EXERCISE: Copy out the lines from the one containing "Where should I" through the end of the lines, requests included, but multiply each coordinate in the answers by 2.3 and round it to a whole number, rounding halves up. Leave the pictures out.
--- Begin RECORDS TO USE ---
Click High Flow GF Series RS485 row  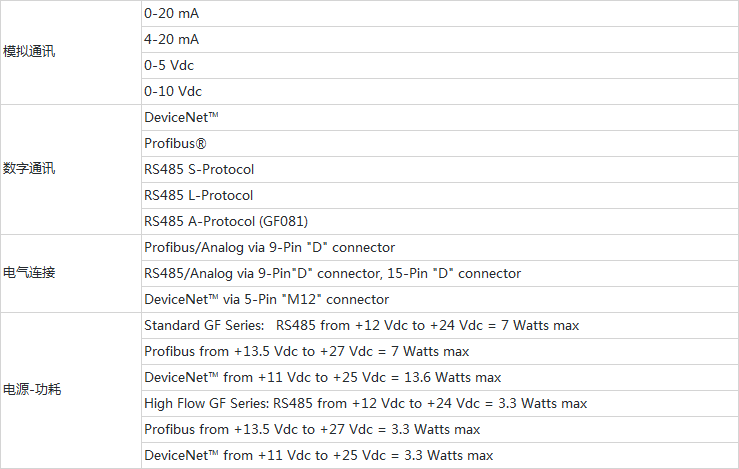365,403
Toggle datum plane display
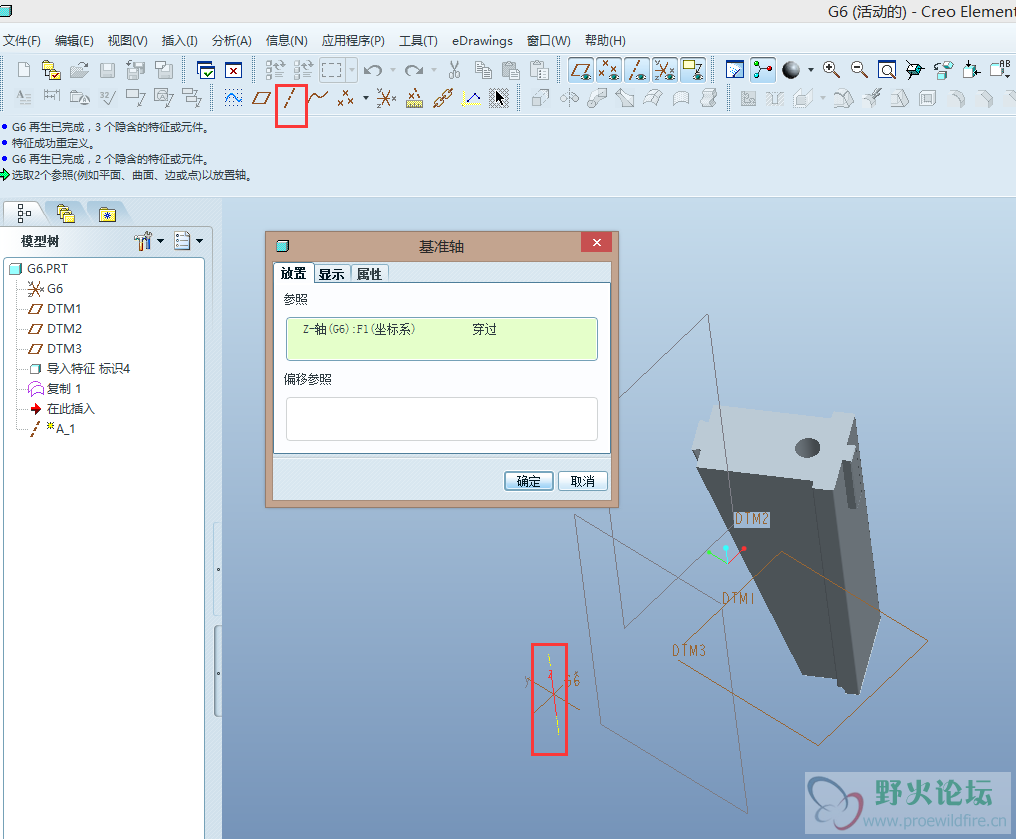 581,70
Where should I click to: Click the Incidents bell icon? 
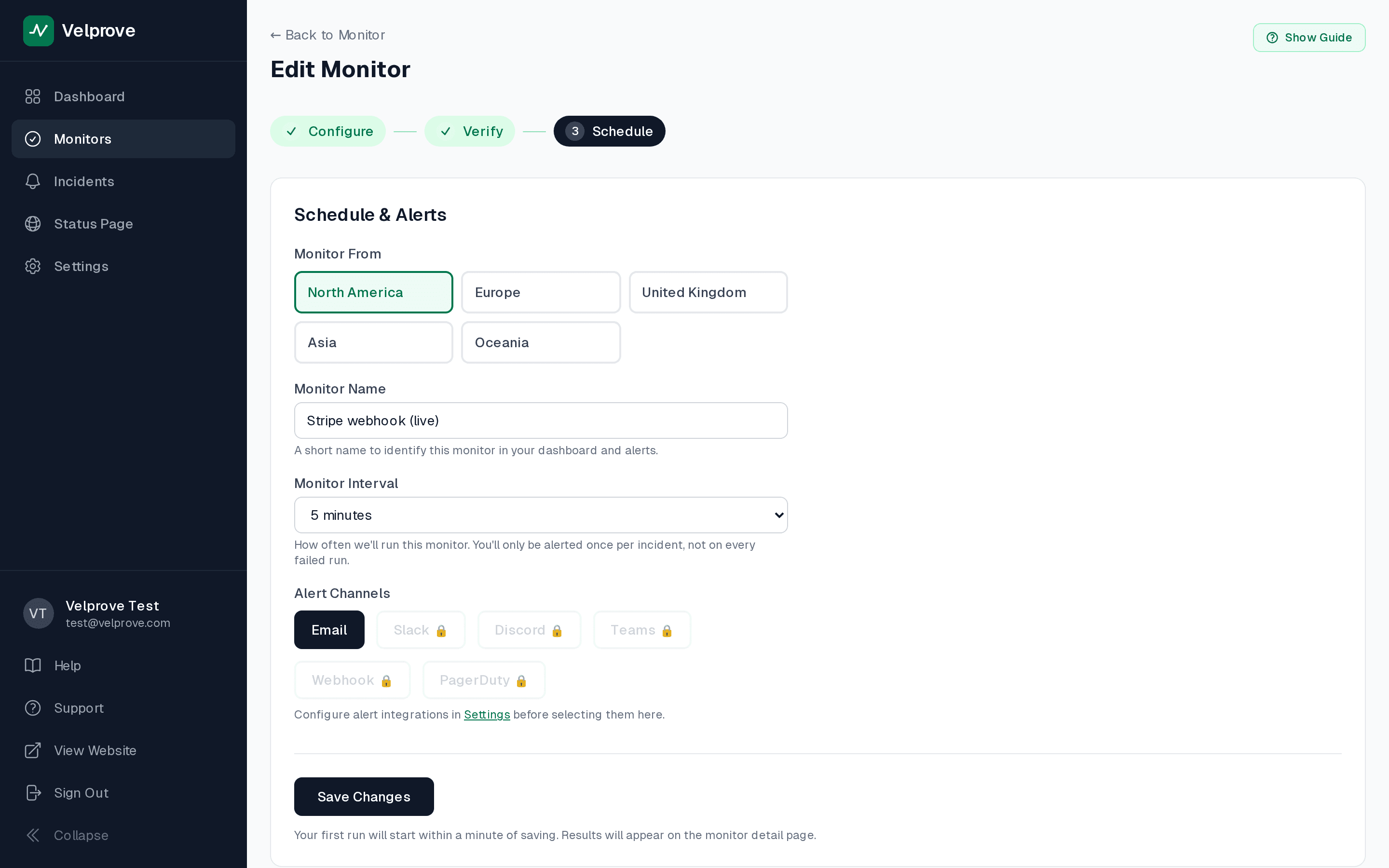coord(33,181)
--- End RECORDS TO USE ---
TASK ANSWER:
Where should I click to: Click the Incidents bell icon? 
coord(76,416)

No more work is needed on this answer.